Last Friday, he performed at an apartment building on the Key,” Jennifer Stearns Buttrick said.
“The manager arranged to have a microphone at the valet parking area at the entrance to the building, so the violin could be heard from all the residents’ balconies for the eight-story building.
“The applause was amazing! You could not see much of the audience but they were listening,” she said.
Zach, who lives in Key Biscayne, has played the violin since he was 5 and takes weekly private lessons with Ashley Liberty of Palmetto Bay. He plays a variety of music, ranging from classical to American fiddle.
“He also enjoys listening to music not written for violin and then figuring out how to play it on his instrument,” his mom said.
“He has done that with Bach’s famous ‘Cello Suite No. 1’ and Leonard Cohen’s ‘Hallelujah,’ which he has been performing in our community. He has also done that with a few choice ‘80s rock hits, such as U2’s ‘With or Without You,’ which has also been featured in his performances.”
She said Zach is not accepting payment for his performances, but, if pressed, he has requested that donations be made either to the Key Biscayne Community Foundation’s Emergency Relief Fund for COVID-19 or to Feeding South Florida, the food pantry that is feeding local families during the pandemic.
“There have been a lot of touching moments, but some of the most poignant have been when Zach has helped families celebrate birthdays during this unprecedented time,” she said.
“On April 3, for instance, local icon Joan Gill Blank, the author of ‘Key Biscayne: A History of Miami’s Tropical Island and the Cape Florida Lighthouse,’ turned 92. Zach played ‘Happy Birthday’ and other pieces for her from the parking lot of her apartment building as she looked on from her balcony.
Mom Jennifer said another comment she received was from someone in Pinecrest last weekend.
“They said, ‘My in-laws were so touched. My mother-in-law said she was almost in tears so you do know how much it means to them since they’ve been so isolated. Thank you again.’”
When he started the mini-concerts, Zach said, there might be just a couple of people listening.
“My mother and I sent word out to local residents that they could request that I come play the violin for them and their neighbors in their front yards, parking lots, or anywhere else that social distancing rules could be observed,” he said.
“My hope was to put a smile on people’s faces and offer a brief respite from our new ‘normal.’ The response has been incredible. In the past three weeks, I have put on almost 50 mini-concerts, each 10 to 20 minutes in length, for audiences ranging from a mom and two kids to dozens of people (all appropriately spread apart, of course),” Zach said.
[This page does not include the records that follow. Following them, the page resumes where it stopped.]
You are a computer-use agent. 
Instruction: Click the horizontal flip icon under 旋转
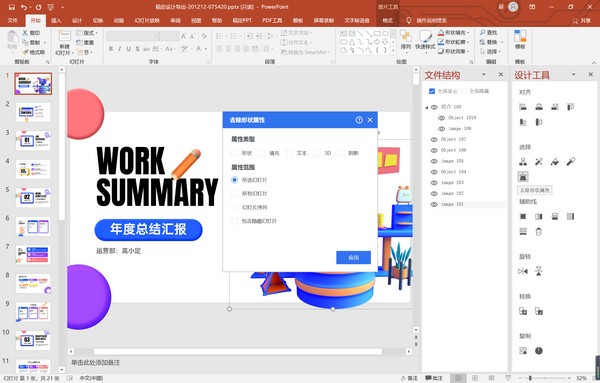click(523, 271)
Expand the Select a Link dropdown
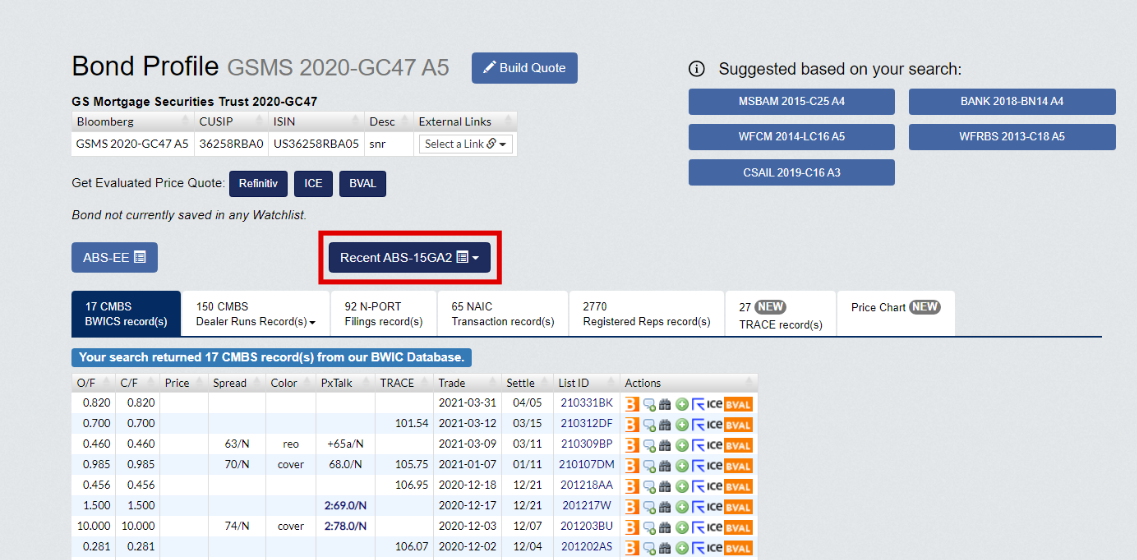The width and height of the screenshot is (1137, 560). 465,144
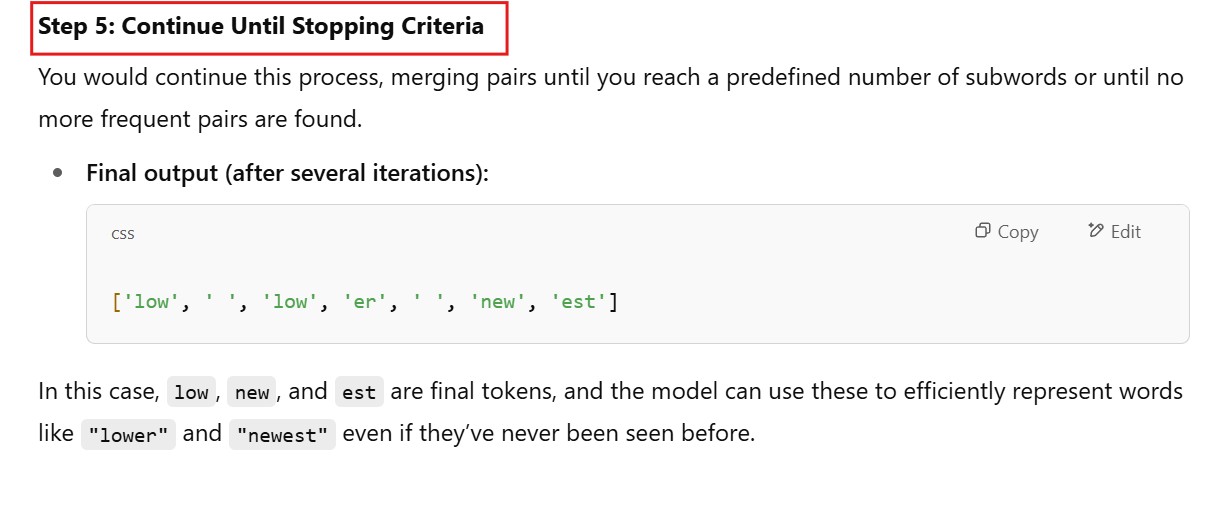Select the inline code chip "est" in paragraph
Viewport: 1219px width, 509px height.
358,393
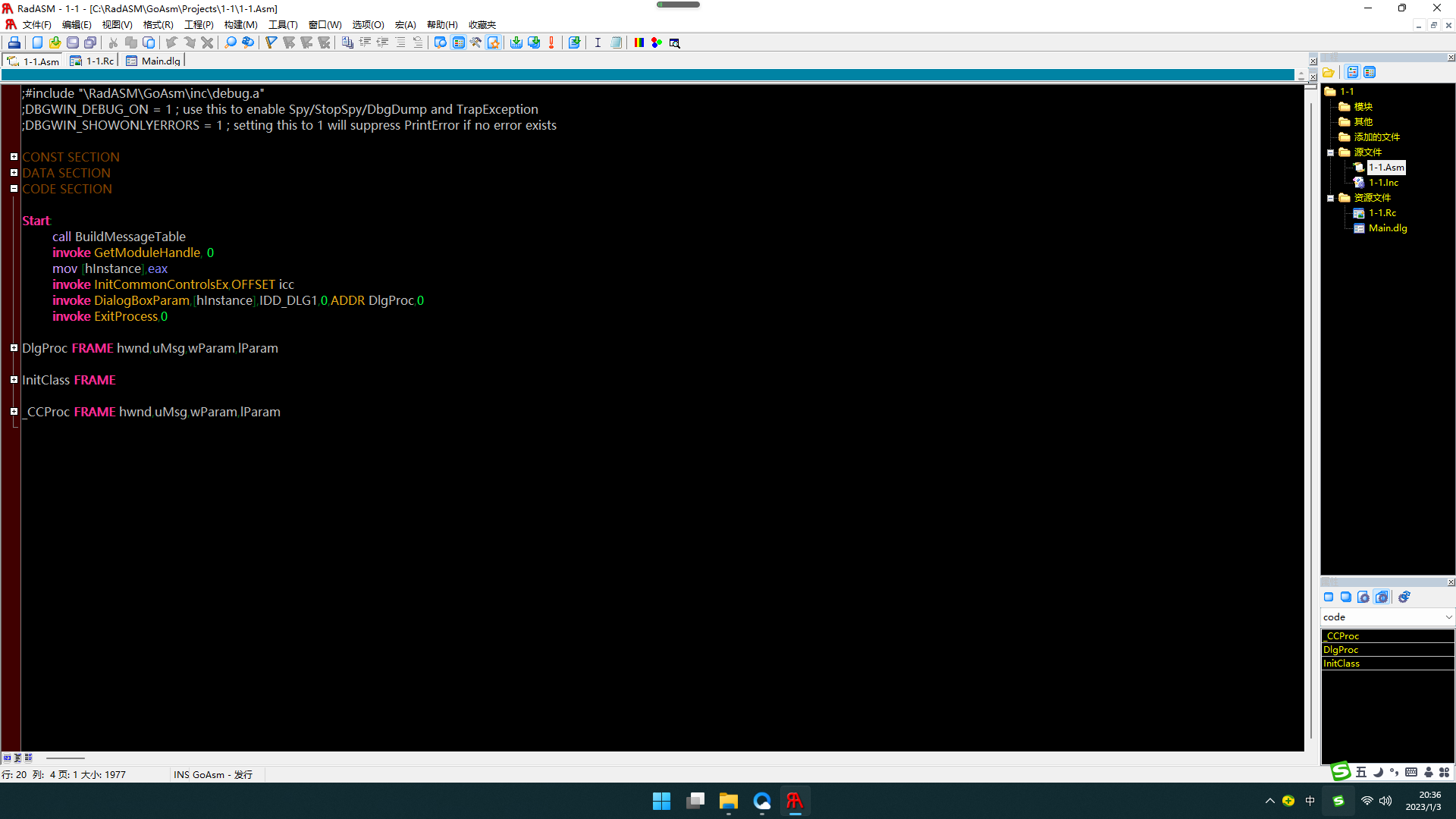
Task: Click the print icon in toolbar
Action: [14, 42]
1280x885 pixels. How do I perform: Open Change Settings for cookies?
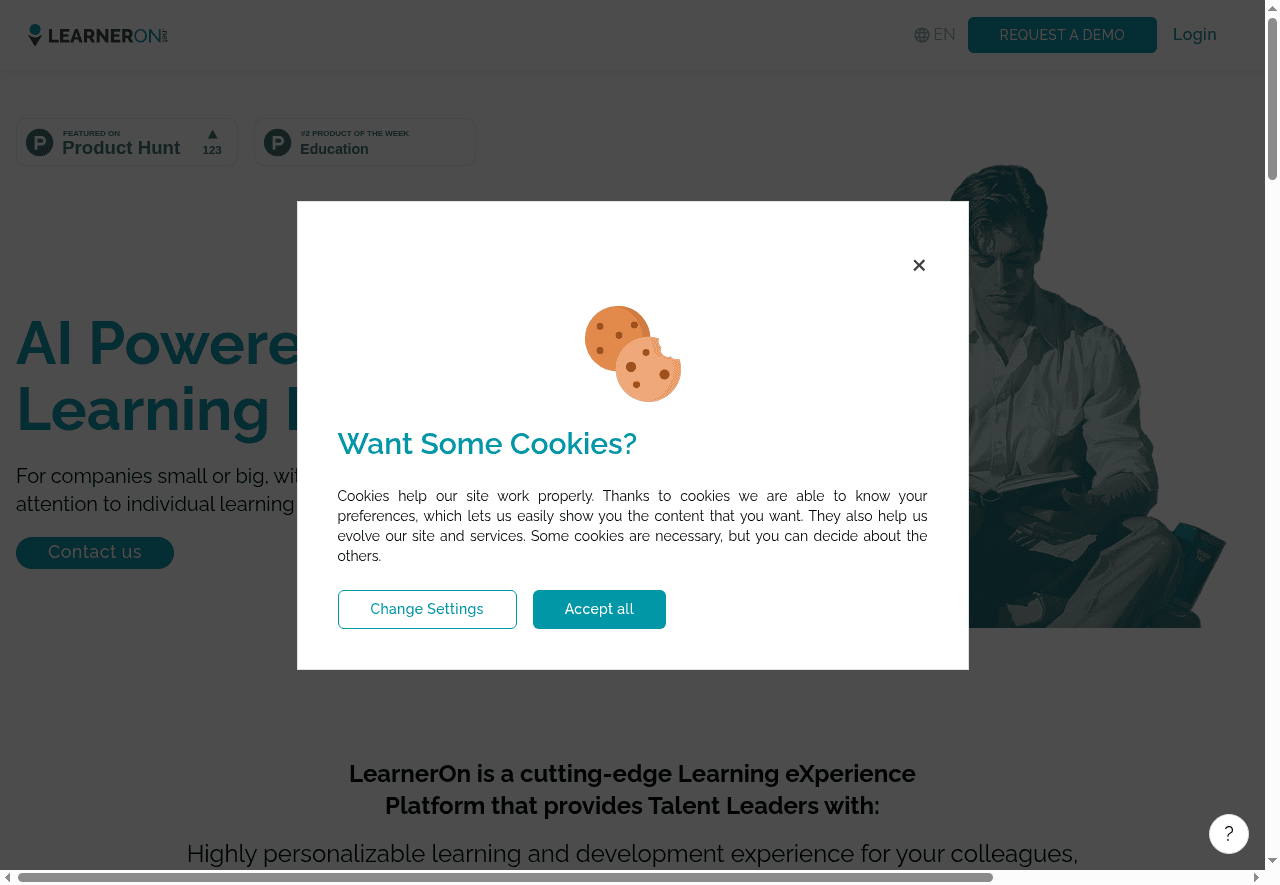tap(427, 609)
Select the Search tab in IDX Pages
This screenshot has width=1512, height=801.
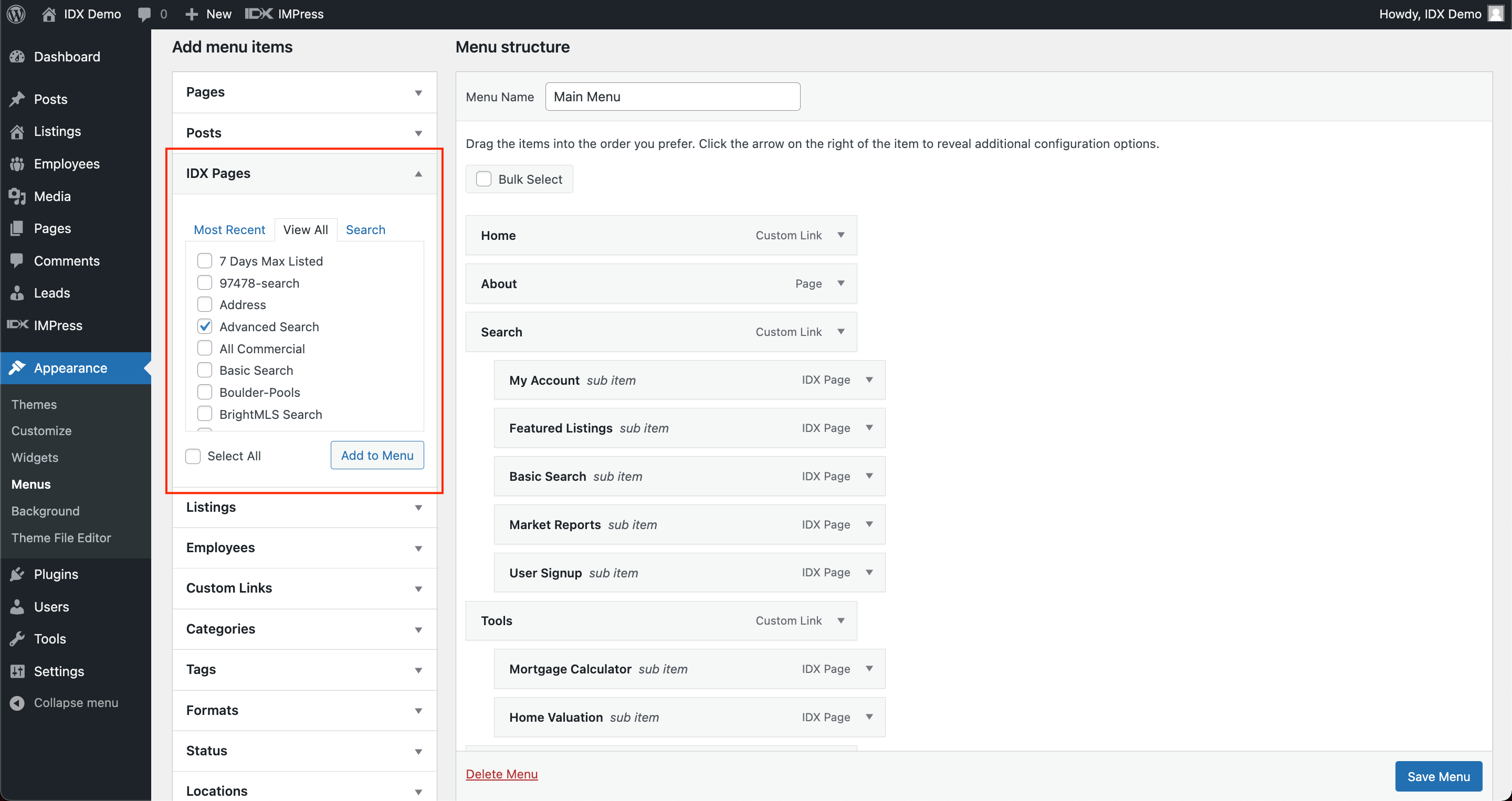coord(365,229)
“It has also been amazing to see the looks on people’s faces as they are just walking or biking by and realize they have happened upon a live concert!” his mom said.
The requests keep pouring in, Zach said, and his plan is to continue offering this service “for as long as my community needs it and local regulations allow.”
Playing his violin for others during the pandemic has been a moving experience for Zach.
“I had never met many of the individuals I have played for, but they have all treated me like family, without the hugs. Indeed, their gratitude has been overwhelming,” he said.
“They just wanted something to take their minds off everything going on in the world, and I have been fortunate enough to be able to give them that.”